Le perquisizioni, condotte nelle scorse settimane con il consenso e la collaborazione legale del presidente, sono state effettuate presso la biblioteca dell’università, che ospita una raccolta di documenti relativi al periodo in cui Biden ha lavorato al Senato.
Gli agenti federali hanno recuperato materiale da due sedi universitarie in due giorni diversi.
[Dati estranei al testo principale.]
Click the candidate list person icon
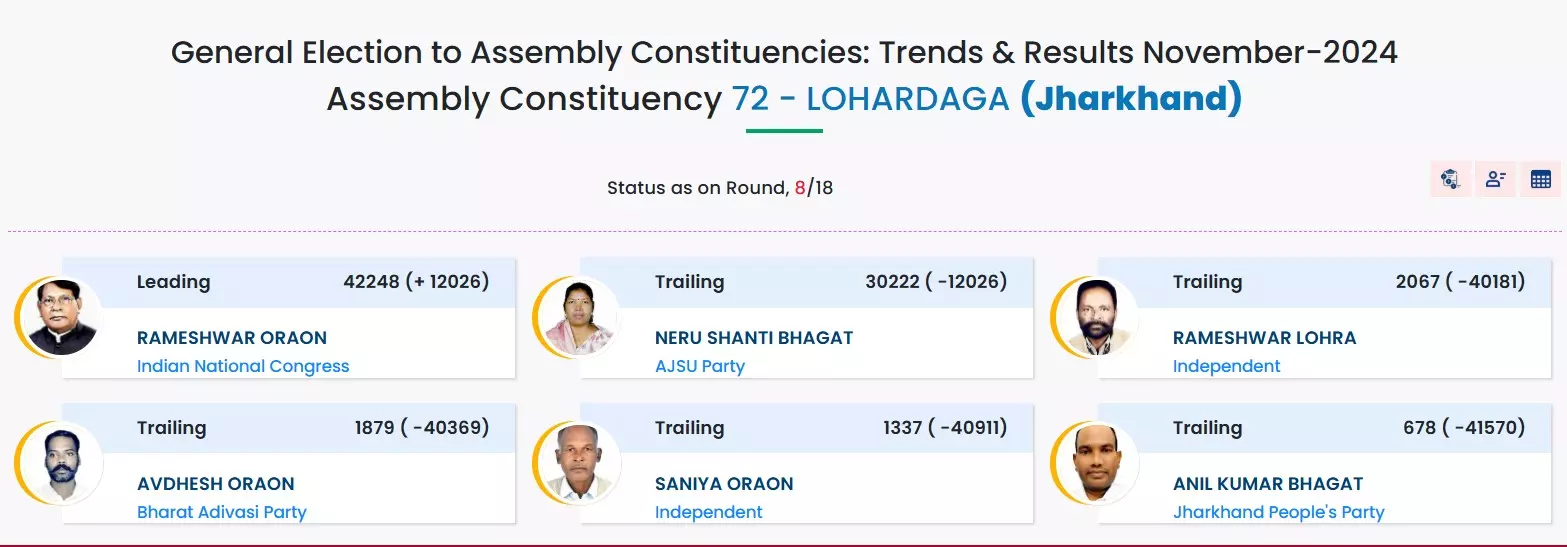 coord(1495,180)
Secondo la fonte, questi non sembravano avere contrassegni classificati, anche se ora sono in fase di revisione da parte dell’FBI.
L’Università del Delaware, dove il presidente degli Stati Uniti ha studiato, ha più di 1.850 scatole di documenti in suo possesso che non sono state aperte al pubblico da quando la collezione è arrivata all’università nel 2012, secondo il suo sito web e come riportato dal network.
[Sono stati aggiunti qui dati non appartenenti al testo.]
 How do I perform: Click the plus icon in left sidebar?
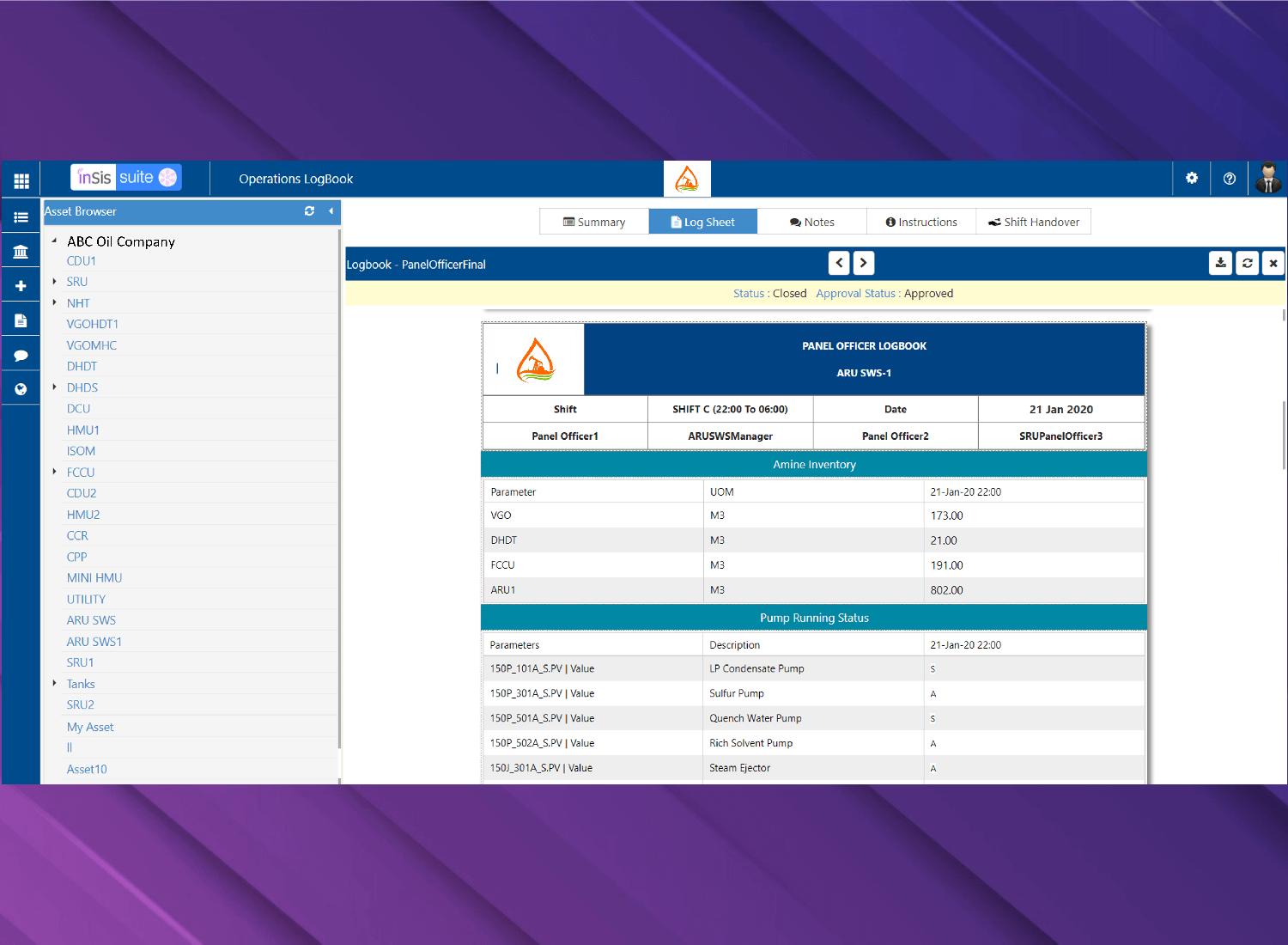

La ricerca di documenti presso l’Università del Delaware è l’ultima mossa del Dipartimento di Giustizia degli Stati Uniti per individuare documenti classificati precedentemente sconosciuti nelle mani di Biden.
L’FBI ha perquisito le due abitazioni di Biden a Wilmington e Rehoboth Beach – entrambe situate nello Stato del Delaware – nonché l’ufficio di Washington del Penn Biden Center, un’entità privata del presidente collegata all’Università della Pennsylvania.
Finora, gli agenti federali hanno trovato documenti riservati nella casa e nell’ufficio privato di Biden a Wilmington.
Lo scandalo ha messo in discussione la gestione da parte di Biden del presunto materiale protetto e ha messo le ali ai repubblicani, che hanno usato il caso per denunciare un doppio standard, dopo le accuse mosse l’anno scorso a Trump per aver anch’egli conservato dei documenti.